You Must Wait for Me (1 Nisan 5781) Fourth Sunday of Lent March 14, 2020

 Edited March 16, 2021

I was thinking and praying about God’s signs and wonders among all peoples, nations, tongues, and tribes.  I hear a still small voice, “you must wait for me.”  I later hear the simple word “wedding.”  I searched out the saying, “you must wait for me” and found it in Hosea 3:3 (Douay-Rheims Bible; see also NJB).  The Hebrew text has the verb יָשַׁב (yāšab), meaning “sit, remain, dwell” (TWOT 411).  The NRSV has the following:

The Lord said to me again, “Go, love a woman who has a lover and is an adulteress, just as the Lord loves the people of Israel, though they turn to other gods and love raisin cakes.” So I bought her for fifteen shekels of silver and a homer of barley and a measure of wine.  And I said to her, “You must remain as mine for many days; you shall not play the whore, you shall not have intercourse with a man, nor I with you.”  For the Israelites shall remain many days without king or prince, without sacrifice or pillar, without ephod or teraphim.  Afterward the Israelites shall return and seek the Lord their God, and David their king; they shall come in awe to the Lord and to his goodness in the latter days (Hos 3:1-5).

I see parallels between what is above and Habakkuk.

        O Lord, I have heard of your renown,

and I stand in awe, O Lord, of your work.

   In our own time revive it;

in our own time make it known;

in wrath may you remember mercy (3:2). 

Finally, I recall the prayer to God of Pope John XXIII in 1962 that began, “Renew Your wonders in this our day, as by a new Pentecost….” 

It seems then that there are two important dimensions: 1) the individual who seeks, watches, and prays for God’s renewal/revival; 2) the Almighty God who brings it about in his timing.    

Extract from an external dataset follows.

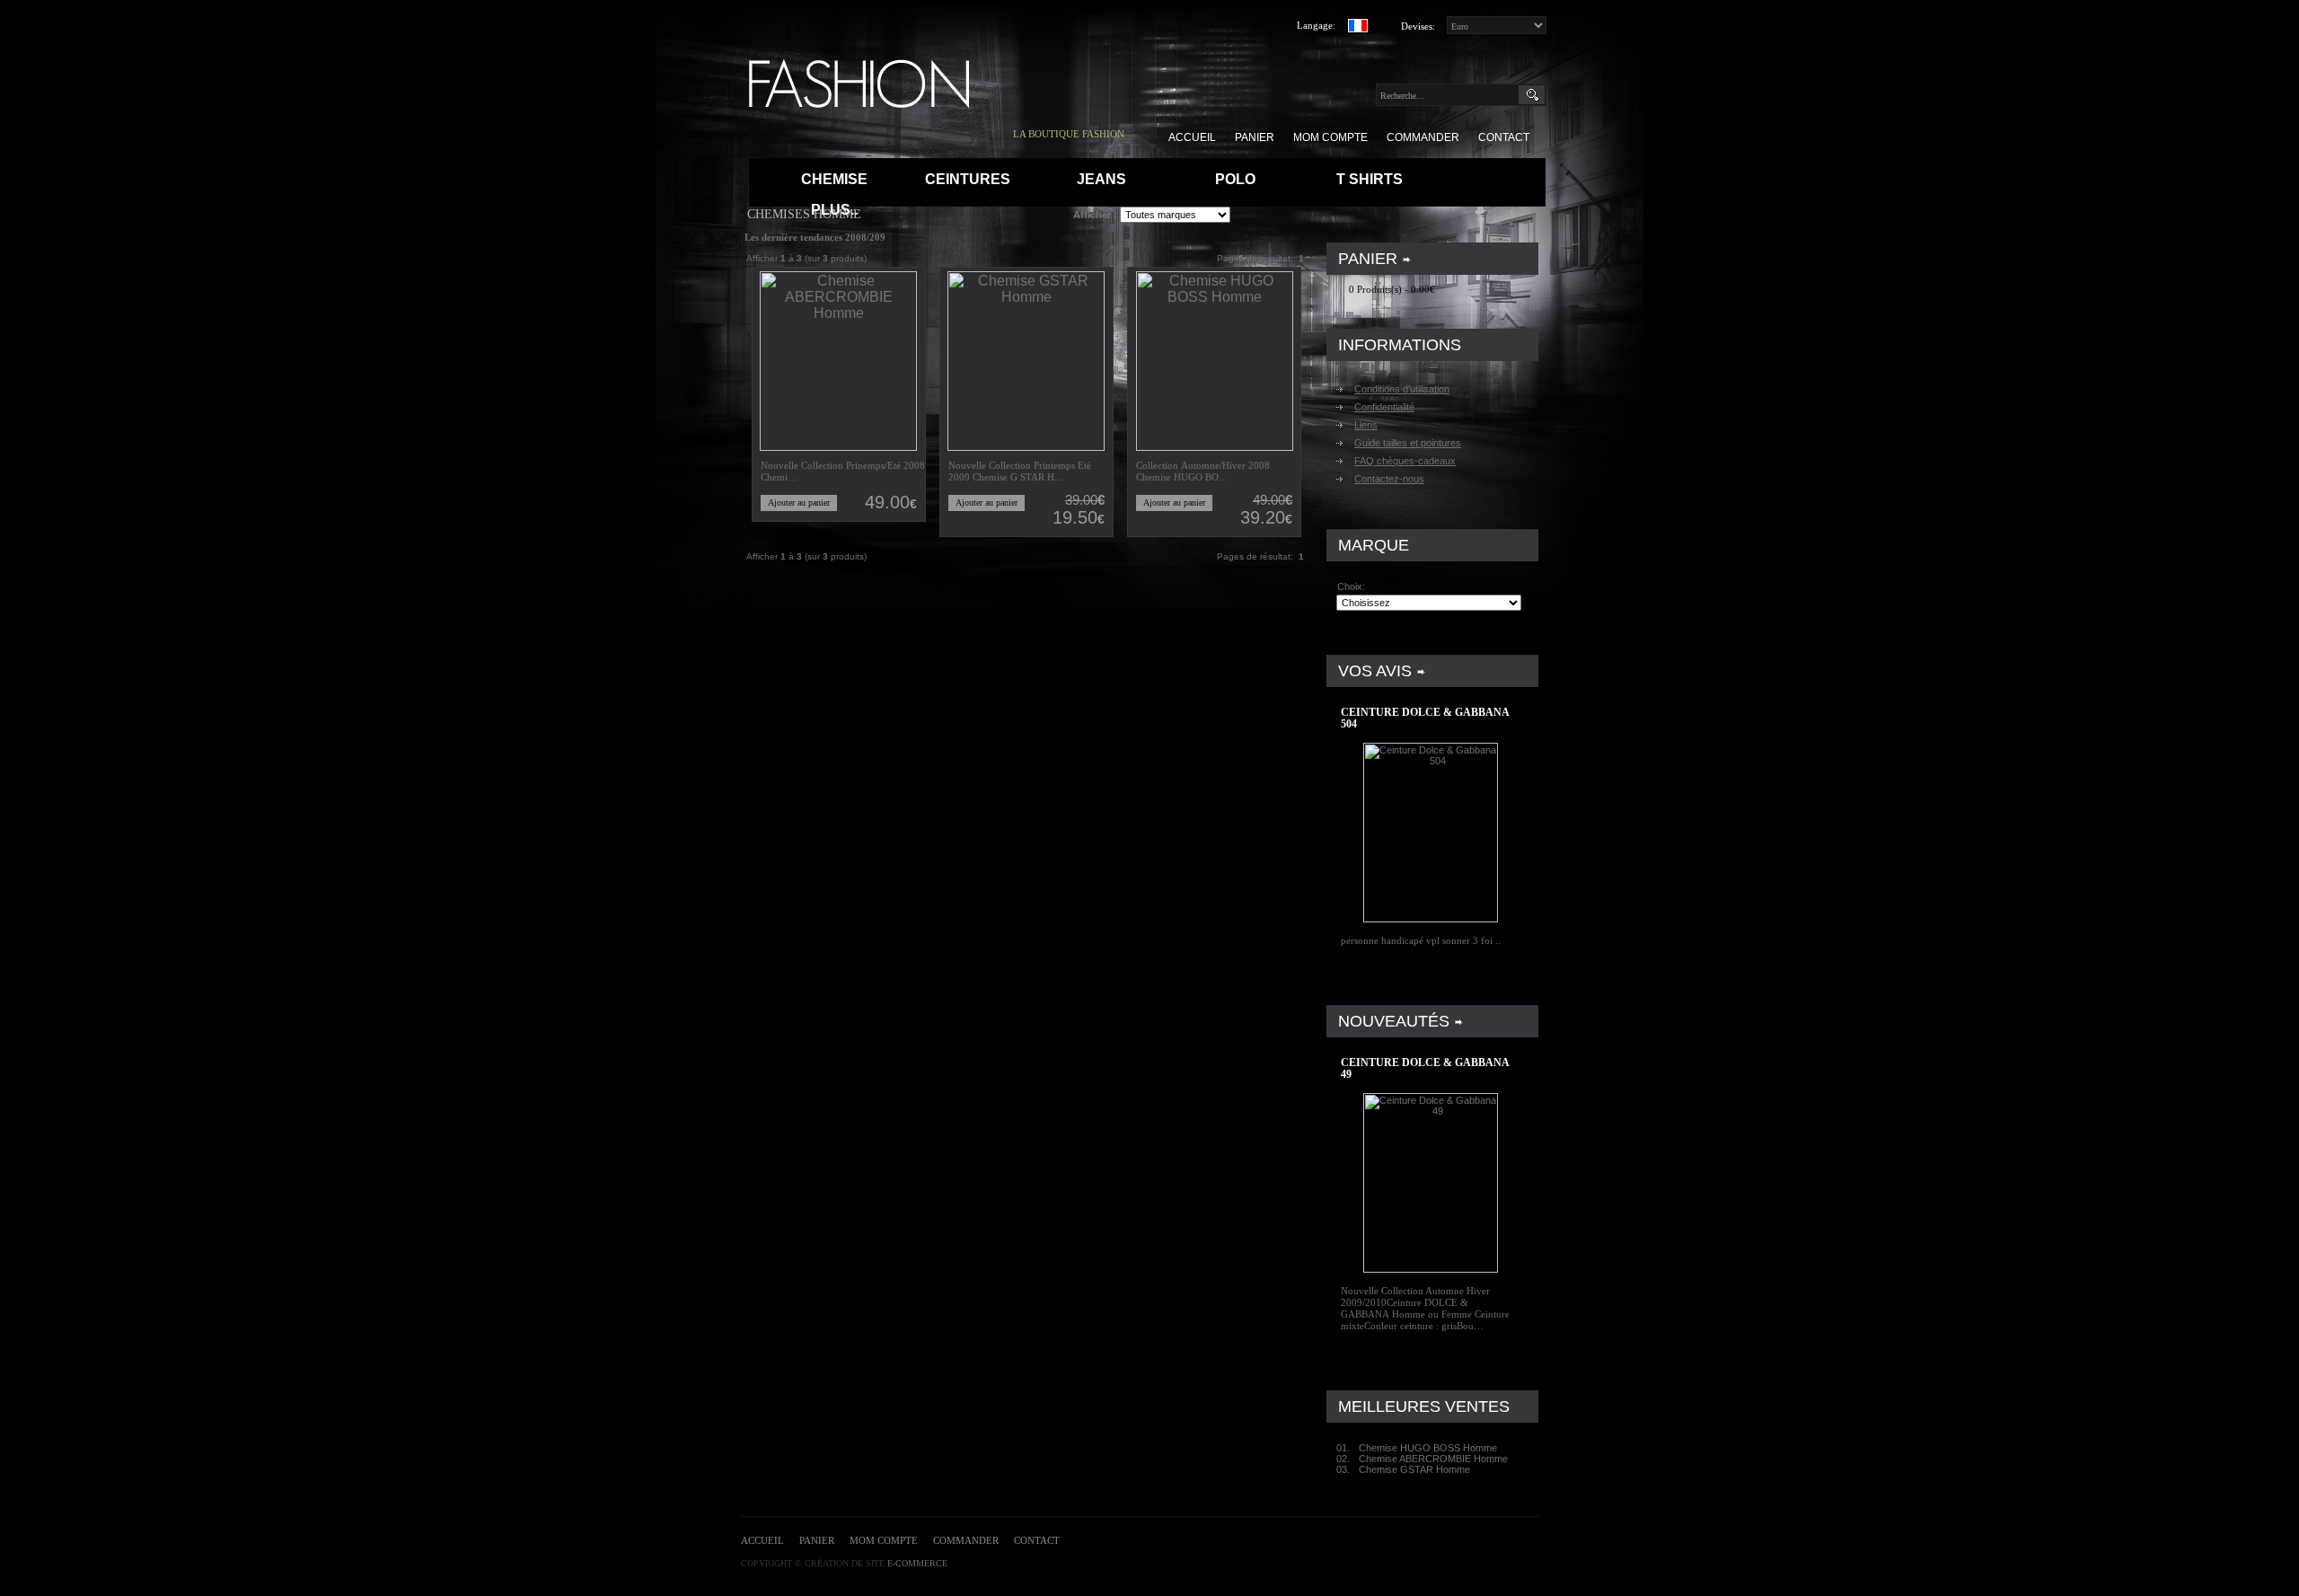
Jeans (1101, 179)
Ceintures (967, 179)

Olive trees in the Garden of Gethsemane 

What looks like a heart sitting within a heart among the olive trees east of the Temple Mount/Harm al-Sharif in Jerusalem, Israel.  



1 comment:

  1. The entire prayer of Pope John XXIII is as follows: “Renew Your wonders in this our day, as by a new Pentecost. Grant to Your Church that, being of one mind and steadfast in prayer with Mary, the Mother of Jesus, and following the lead of blessed Peter, it may advance the reign of our Divine Savior, the reign of truth and justice, the reign of love and peace. Amen.”